Her Daughter: What Matters Most
Everything changed again when her daughter was diagnosed during the COVID period.
A glucose reading of 543 mg/dL confirmed what she already suspected. She acted immediately—sensor placed, insulin started, hospital involved. There was no hesitation. In that moment, everything she had learned over decades became immediate action. The crisis was managed quickly, almost instinctively.
But something else also became clear.
For all her experience and knowledge, her daughter needed something different from her: space. Time. And the ability to process what was happening emotionally, not just medically.
Asra realized that she had moved so fast into “problem-solving mode” that she almost skipped the emotional reality her daughter needed to live through.
What Truly Matters Now
Today, when Asra speaks about her life, she is clear about one thing: her daughter is what matters most to her.
Diabetes is part of her life, but it is not the center of it. The center is her family, and especially ensuring that her daughter is supported not just medically but also emotionally and psychologically.

Alongside that, her second priority has become equally important: helping others.

Provided material =

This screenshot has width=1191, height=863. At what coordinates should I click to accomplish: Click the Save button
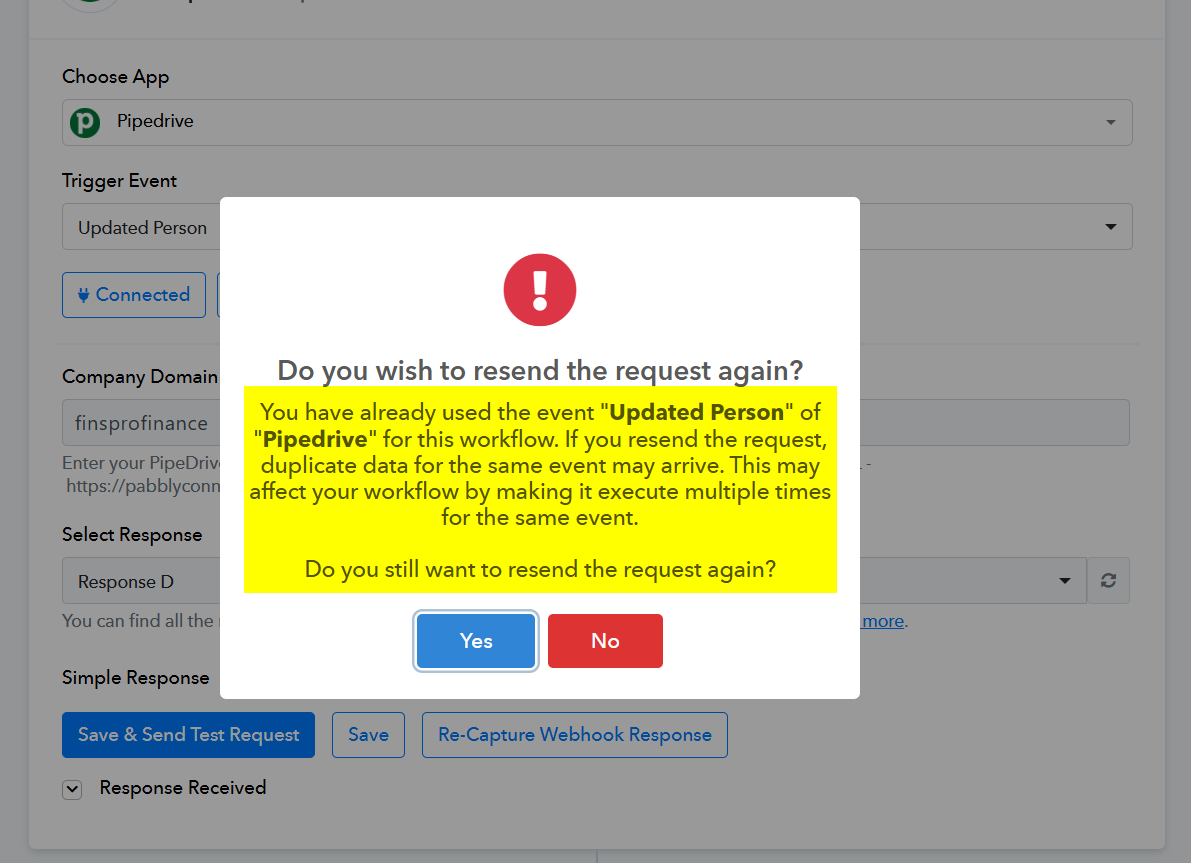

Work request A = Copy the passage from the text about Asra and her daughter between "What Truly Matters" and "emotionally and psychologically.", inclusive.
Work request B = Give what follows the last sentence of the text about Asra and her daughter.

Expected output A =
What Truly Matters Now
Today, when Asra speaks about her life, she is clear about one thing: her daughter is what matters most to her.
Diabetes is part of her life, but it is not the center of it. The center is her family, and especially ensuring that her daughter is supported not just medically but also emotionally and psychologically.

Expected output B =
Because what she experienced—misdiagnosis, silence, lack of education, delayed clarity—is not unique. It is systemic. And she knows that many of the hardest moments in her life could have been avoided with early screening, better education, and clearer communication.
Asra’s story is not just about living with type 1 diabetes for 38 years. It is about what happens in the gaps: between diagnosis and understanding, between information and communication, between treatment and education.
But when she talks about it now, she does not frame it as a story of loss. She frames it around two things: her daughter and the people she can still help.
Because in the end, that is what has stayed constant through everything—the desire to protect her child, and to make sure others do not have to learn the hard way what she had to learn alone.